Kanada: Amokfahrt in der Frühlingssonne von Toronto

Zehn Menschen sterben in der kanadischen Stadt Toronto nach einer Attacke mit einem Lieferwagen. Die Yonge Street, auf der es passierte, ist ein Symbol für die dynamische Entwicklung Kanadas.

In den dunklen Ecken Torontos liegt noch Schnee. Der Winter scheint dieses Jahr kein Ende zu finden. Den Bewohnern der kanadischen Stadt, die das Wetter normalerweise mit Fassung tragen, ging schon langsam der Humor aus. Als am Wochenende die Temperaturen endlich über Null Grad stiegen, stürmten sie in die Parks und Gärten. Montag war der erste Tag in diesem Jahr, an dem man ohne Mütze und Winterjacke zur Schule oder zur Arbeit gehen konnte. Und es war der erste Tag, an dem man im Windschatten bequem draußen sitzen konnte – zum Mittagessen oder Kaffeetrinken. Genau das, was viele Menschen in der Yonge Street taten. Um 13.30 Uhr.

Das war genau der Zeitpunkt, zu dem der 25-jährige Alek Minassian aus dem Norden Torontos einen Lieferwagen mit voller Geschwindigkeit auf den Gehsteig der belebten Straße lenkte, dorthin, wo viele Menschen unterwegs waren. Mindestens zehn von ihnen starben bei der Amokfahrt, 15 weitere wurden verletzt, einige von ihnen schwer.

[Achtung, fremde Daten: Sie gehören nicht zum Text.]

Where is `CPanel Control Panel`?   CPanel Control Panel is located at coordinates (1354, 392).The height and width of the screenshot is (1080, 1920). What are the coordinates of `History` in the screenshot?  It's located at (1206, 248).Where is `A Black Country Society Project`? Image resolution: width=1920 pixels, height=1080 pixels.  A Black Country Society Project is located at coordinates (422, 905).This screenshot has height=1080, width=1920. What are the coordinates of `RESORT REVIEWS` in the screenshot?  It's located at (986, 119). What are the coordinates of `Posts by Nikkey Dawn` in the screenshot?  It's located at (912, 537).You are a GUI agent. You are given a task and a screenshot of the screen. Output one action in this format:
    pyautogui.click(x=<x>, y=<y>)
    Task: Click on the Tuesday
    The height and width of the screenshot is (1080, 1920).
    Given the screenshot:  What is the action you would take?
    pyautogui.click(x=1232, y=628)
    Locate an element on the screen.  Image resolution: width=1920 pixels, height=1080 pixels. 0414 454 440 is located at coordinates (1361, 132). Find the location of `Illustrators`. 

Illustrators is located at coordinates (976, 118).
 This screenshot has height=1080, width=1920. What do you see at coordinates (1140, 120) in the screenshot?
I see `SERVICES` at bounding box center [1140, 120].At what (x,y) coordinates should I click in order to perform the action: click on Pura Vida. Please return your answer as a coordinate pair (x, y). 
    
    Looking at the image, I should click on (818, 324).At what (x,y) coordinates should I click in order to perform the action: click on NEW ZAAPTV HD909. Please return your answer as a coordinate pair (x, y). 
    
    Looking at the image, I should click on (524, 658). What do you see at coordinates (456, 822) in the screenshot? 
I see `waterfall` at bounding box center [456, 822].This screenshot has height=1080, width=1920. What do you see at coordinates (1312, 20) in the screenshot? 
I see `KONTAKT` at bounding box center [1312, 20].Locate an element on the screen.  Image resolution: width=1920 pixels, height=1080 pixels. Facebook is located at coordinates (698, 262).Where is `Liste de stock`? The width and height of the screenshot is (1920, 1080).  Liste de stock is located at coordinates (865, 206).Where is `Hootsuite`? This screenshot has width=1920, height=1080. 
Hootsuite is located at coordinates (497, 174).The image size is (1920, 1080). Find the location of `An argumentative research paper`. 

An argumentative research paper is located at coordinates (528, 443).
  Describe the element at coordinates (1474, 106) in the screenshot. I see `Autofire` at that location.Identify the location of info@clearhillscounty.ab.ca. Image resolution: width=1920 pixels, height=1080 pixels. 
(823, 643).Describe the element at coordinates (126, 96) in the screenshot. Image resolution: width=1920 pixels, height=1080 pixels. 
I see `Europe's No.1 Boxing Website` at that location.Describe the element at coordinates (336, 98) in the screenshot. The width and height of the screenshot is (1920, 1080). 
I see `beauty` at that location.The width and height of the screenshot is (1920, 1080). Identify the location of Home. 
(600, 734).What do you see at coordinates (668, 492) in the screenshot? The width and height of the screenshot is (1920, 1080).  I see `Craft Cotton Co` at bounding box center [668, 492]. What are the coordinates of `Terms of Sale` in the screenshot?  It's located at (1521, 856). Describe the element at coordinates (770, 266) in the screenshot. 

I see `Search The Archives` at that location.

„Diese Tat scheint eindeutig vorsätzlich gewesen zu sein“, sagte Torontos Polizeichef Mark Saunders am Dienstag. Rätselraten herrscht jedoch über das Motiv. Der für die öffentliche Sicherheit zuständige Minister Ralph Goodale sagte, „auf der Grundlage aller verfügbaren Informationen“ sei nicht davon auszugehen, dass eine Gefahr für die nationale Sicherheit bestehe. „Ein schrecklicher Tag in Toronto, sinnlose Gewalt mit vielen Opfern“, hatte er zuvor auf Twitter geschrieben.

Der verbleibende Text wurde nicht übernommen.